If I had to pick only one kind of cookie to eat for the rest of my life, I think I’d pick a soft ginger cookie. Specifically, these.
I first tried one of these wonders at Whit and Dave’s (aka The Wave) holiday party. The cookie blew my mind. I think I ate 5 that night. This was years ago, back when they still lived off of Franklin Street. When I first moved back to SF and was homeless for a month or two, I spent more than a few nights at that apartment in their spare closet-converted bedroom getting some of the best sleep of my life. So dark and cozy. Not unlike the inside of a ginger cookie, come to think of it. But, I digress…
Whit is the best baker I know. She has a whisk of gold and that magic touch. In 5th grade, I would go over to her house and we would bake together. Cookies, cakes, heart-shaped pizzas for Valentine’s Day. One day we baked a chocolate cake that called for confectioner’s sugar. We didn’t know what that meant, so we just used regular white sugar. The cake turned out like a mud bath, jiggly and grainy and completely unsuitable for eating, but perfect for squishing between our hands. We made gooey, wobbly patties and called them babycakes. I like to think we topped them with whipped cream and served them to her family anyway, but I can’t remember. It’s entirely possible that poor babycakes went straight into the trash.
This ginger cookie recipe, adapted slightly by Whit, comes straight out of Bon Appetit’s March 2000 issue. 15 years ago, my friends. It’s a classic. A few tips: I recommend using a rounded teaspoon’s worth of dough to make each cookie ball. I made them a little too big and some the dough ran together while baking (tastes just as good but looks a little messy). Also, the cookies might not seem completely done when you take them out of the oven. That’s ok! You want them soft.

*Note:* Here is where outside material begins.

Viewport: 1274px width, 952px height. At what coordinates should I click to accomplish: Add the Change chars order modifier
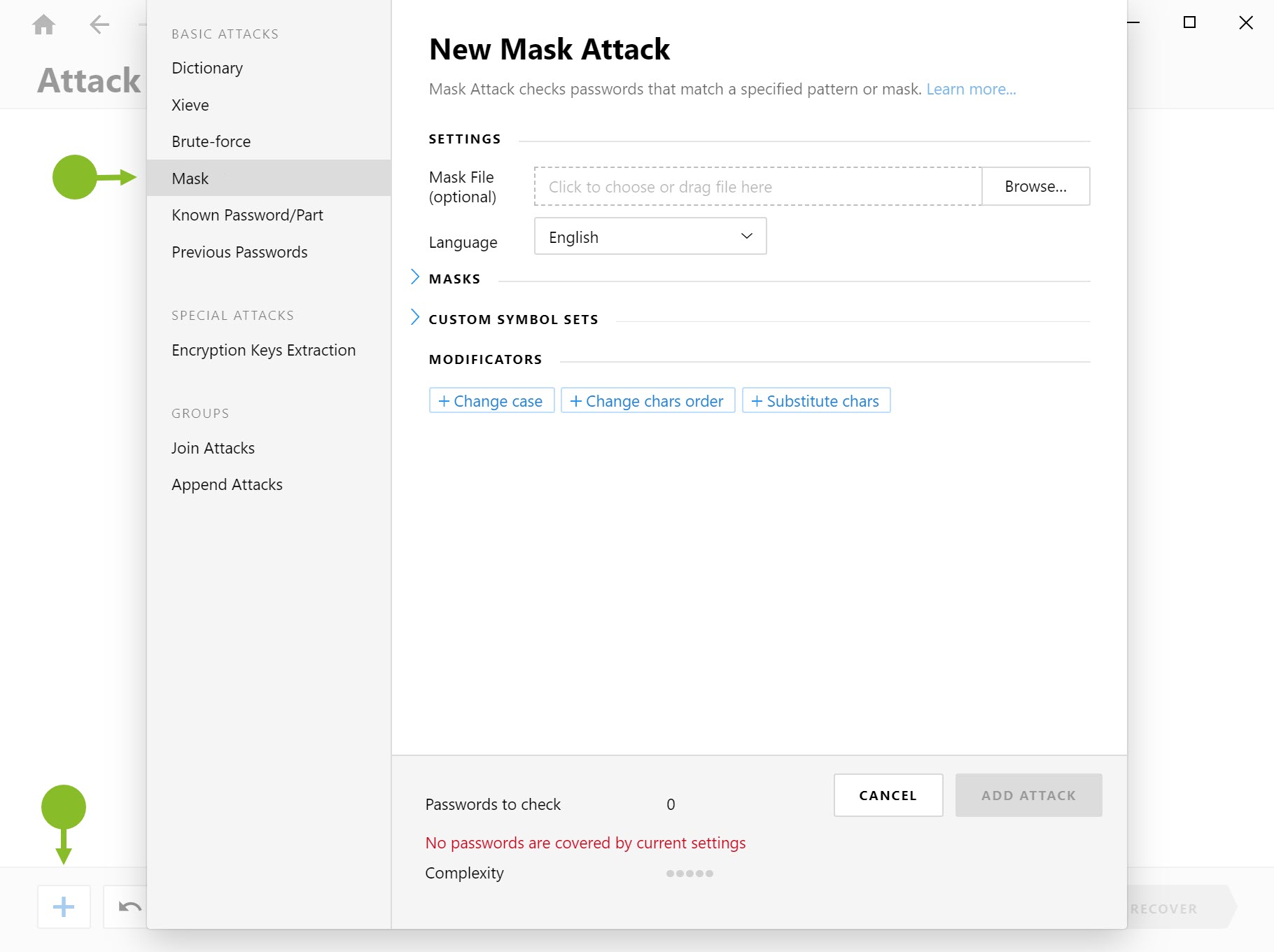click(648, 400)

They are crowd pleasers, I promise.
Babycakes’ Ginger Spice Cookies
Adapted from Bon Appetit
Makes about 30
2 cups all purpose flour
2 1/2 teaspoons ground ginger
2 teaspoons baking soda
1 teaspoon ground cinnamon
1 teaspoon ground cloves
3/4 teaspoon salt
3/4 cup finely chopped crystallized ginger
1 cup (packed) dark brown sugar
1 stick unsalted butter, room temperature
1 large egg
1/4 cup mild-flavored (light) molasses
Combine first 6 ingredients in medium bowl; whisk to blend. Mix in crystallized ginger. Using electric mixer, beat brown sugar and butter in large bowl until fluffy. Add egg and molasses and beat until blended. Add flour mixture and mix just until blended. Cover and refrigerate 1 hour.
Preheat oven to 350°F. Lightly butter 2 baking sheets. Spoon cinnamon sugar (ratio should be 1/4 cup sugar to 1 tablespoon cinnamon) in thick layer onto small plate. Using wet hands, form dough into 1 1/4-inch balls; roll in cinnamon sugar to coat completely. Place balls on prepared sheets, spacing 2 inches apart.
Bake cookies until cracked on top but still soft to touch, about 12 minutes. Cool on sheets 1 minute. Carefully transfer to racks and cool. Cookies can be made 5 days ahead. Store airtight at room temperature.
Serve solo or with vanilla bean ice cream. You could make ice cream sandwiches. Just sayin.